Steps Two and Three

The project bike has been plagued with a few nagging obstacles. Work overload has been by far the biggest obstacle, but bike deficiencies coupled with my own sense of how things must be are also limiting progress.

After the initial inventory, step two was a reasonably thorough cleaning. The bike was partially disassembled, washed, and de-greased. The parts intended for re-use were re-lubed and re-installed. I didn’t take the time to polish the components, but the remaining luster on some of them was still quite satisfying.
Step Three was sorting out the wheels. The original plan was to use the existing wheels. However, the Campy Moskva 80 rims, due to their apparent slightly oversized diameter, proved to be a major hassle for tire removal/installation. Besides, I have a nice pair of Mavic Open Pro wheels that are lighter and more pleasing to the (my) eye.
The Mavic front wheel was fine as is. The Mavic rear wheel included a Shimano Ultegra freehub, which is not compatible with my frame spacing or the Suntour 6-speed freewheel that came with the bike. So I asked Bernie at Trinity Bicycles to find me a reasonably priced hub and build me a new rear wheel using my rim. He recommended a Suzue hub that looks pretty good, and the wheels are complete. Another satisfying step.
The wheel photo above illustrates what an irreverent mixture of parts this bike will have. Mavic rim, Suzue hub, Suntour freewheel, Campy rear derailleur, and Shimano skewer. I’m afraid this will be the ugly duckling of frankenbikes when finished. Yet, I remain optimistic that this creature will be able to inspire a little pedaling intensity out of a long hibernation.
Step Four coming soon…

9 thoughts on “Steps Two and Three

  1. I think it's looking great. Back in 1977, at the age of 14, I put together my first racing bike, a Nishiki Pro. I paid for it myself by shoveling driveways all winter and cutting lawns during the summer. As I earned enough money for another component I'd head down to the LBS in Pittsburgh were I lived and would buy whatever I could afford. At the time I wanted Campy Super Record. What I could afford was a mismatched mix of Dura-Ace, Suntour, some Campy and Dia-Compe. The beauty of it was all those components would work together. Something you couldn't do nowadays. I raced that bike every Thursday night at the local club races in Pittsburgh. I was spinning the USCF Intermediate Boys restricted gearing of 89 gear inches. But I was racing head to head with the likes of Davis Phinney, Matt Eaton and the Chew brothers. In Davis' latest book, The Happiness of Pursuit, he says those were some of the most competitive races he had ridden at that time. Of course Davis would later become the winiest American Pro ever (many more pro wins than LA), Matt Eaton would be US Mens National Champion in 1984 and winner of Britain's biggest stage race The Milk Race, and in the 90's Danny Chew would later be a two time winner of RAAM. And little ole me was racing right along with those guys, hanging on for dear life, and having the time of my life on that pieced together frankenbike. My proudest result I would have would be a 13th place at the USCF Road National Championships in the Intermediate Boys Class in 1978 in Milwaukee. All thanks to that bike and the high quality of racing I was exposed to. The moral of my story? You can do some amazing things on a frankenbike.

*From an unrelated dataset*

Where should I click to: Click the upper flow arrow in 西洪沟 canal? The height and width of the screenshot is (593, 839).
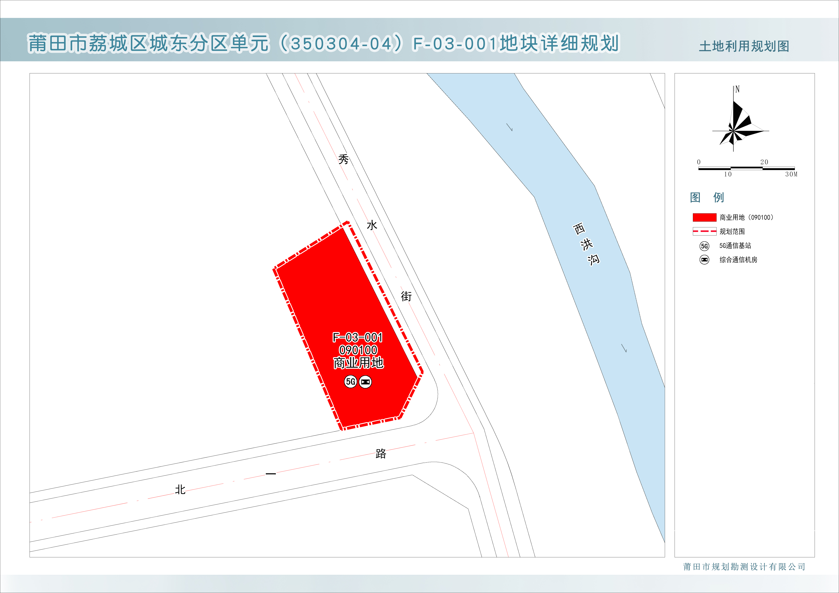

  2. "I didn't take the time to polish the components, but the remaining luster on some of them was still quite satisfying."In the case of unrestored older cars and many other collectibles, this is called "patina" and it is very desirable not to destroy it via unnecessary "restoration." Bravo for not polishing just to polish!

  3. Thanks, Doug for the great story. I didn't realize you were such an elite racer. The only hope I have for my frankenbike is that it works well enough to encourage me to push the pace more, and get some of my fitness back.

  4. …and I still have that Nishiki Pro, although I haven't ridden it in years. I still have thoughts of bringing it back to life and digging up some Campy Super Record parts for it. The Campy parts like I always wanted back in the day.

  5. If it weren't for frankenbikes, my garage would be nearly empty! Well, at least empty of two-wheeled objects. Also, IMHO your Trek is anything but ugly; even with the mixture of components you've listed. Those Campy shifters have a certain timeless beauty about them and I really like that shiny red paint! I'm looking forward to seeing (on line) the finished product.

  6. Nothing wrong with mixing and matching. Think of it as, umm, choosing the best parts regardless of maker? I don't know. I love mutts, at any rate, both in dog terms and bike terms.